So on the multiyear view, the -- sort of the overall theme for us is we see very strong demand from clients, good traction on the cloud, good traction on data analytics, very good work on AI, automation, good traction across cybersecurity. So all the elements in which we build capabilities, we feel comfortable that clients are moving ahead quite aggressively in those areas. We don't, however, have a guidance or even an outlook at this stage, which is multiyear, as you know. We have the one-year guidance in terms of revenue, but everything we see indicates that the buying from clients is fairly strong. So really, it's more a function there of the overall macro in terms of GDP. If that holds up multiyear, that will still give us a good outlook. But at this stage, we see good demand, good pipeline, good traction. So nothing to change anything in the way we have seen business. Of course, the guidance is only for one year.
Sure. And just the second part of that, is there a higher offshore component built into that guidance for FY '22?
So there, again -- sorry, yes, I didn't address that. We don't specify the volume component in the guidance. We do have a view. Once we complete the year, we will have a look at it, but it's not part of our forward-looking guidance on the volume, which will be split in terms of the revenue for next year.
All right. And just finally, how would you expect the core to deliver, which has declined almost double digit this year? So your views on that.
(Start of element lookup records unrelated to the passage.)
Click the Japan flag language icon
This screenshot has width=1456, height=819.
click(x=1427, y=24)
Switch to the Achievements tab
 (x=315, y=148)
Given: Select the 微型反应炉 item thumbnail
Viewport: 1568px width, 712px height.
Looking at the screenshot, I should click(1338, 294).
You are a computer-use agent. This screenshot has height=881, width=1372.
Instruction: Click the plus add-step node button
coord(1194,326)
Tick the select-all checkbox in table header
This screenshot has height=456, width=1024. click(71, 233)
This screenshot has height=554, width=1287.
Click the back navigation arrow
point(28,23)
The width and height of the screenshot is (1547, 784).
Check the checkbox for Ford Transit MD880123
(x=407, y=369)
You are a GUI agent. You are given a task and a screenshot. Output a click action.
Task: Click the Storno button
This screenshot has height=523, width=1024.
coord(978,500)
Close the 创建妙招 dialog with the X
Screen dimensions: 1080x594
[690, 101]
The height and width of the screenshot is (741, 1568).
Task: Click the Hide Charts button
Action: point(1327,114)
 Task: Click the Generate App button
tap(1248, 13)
So there, what we are seeing is large enterprises are looking at their core estate and applying tremendous automation to it and looking for efficiency. Our own approach is to help them achieve that automation, that efficiency and that benefit, which they are then taking and investing in their digital growth agenda items. We continue to see that sort of a movement. Again, we don't have a specific guidance on the evolution of the core for the full year, but that's the broad trend we've seen in the past few quarters, and we continue to see that going ahead.
The next question is from the line of Pankaj Kapoor from CLSA.
So first question, Salil, are you seeing expand coming back on the discrete longer-term payout kind of deals or projects? Or do clients continue to spend more still on those cost takeout, cost savings, cloud migration kind of a project? And second question is that how do you see the mix in your pipeline in terms of, say, less than 500 million and more than 500 million PCV kind of deals?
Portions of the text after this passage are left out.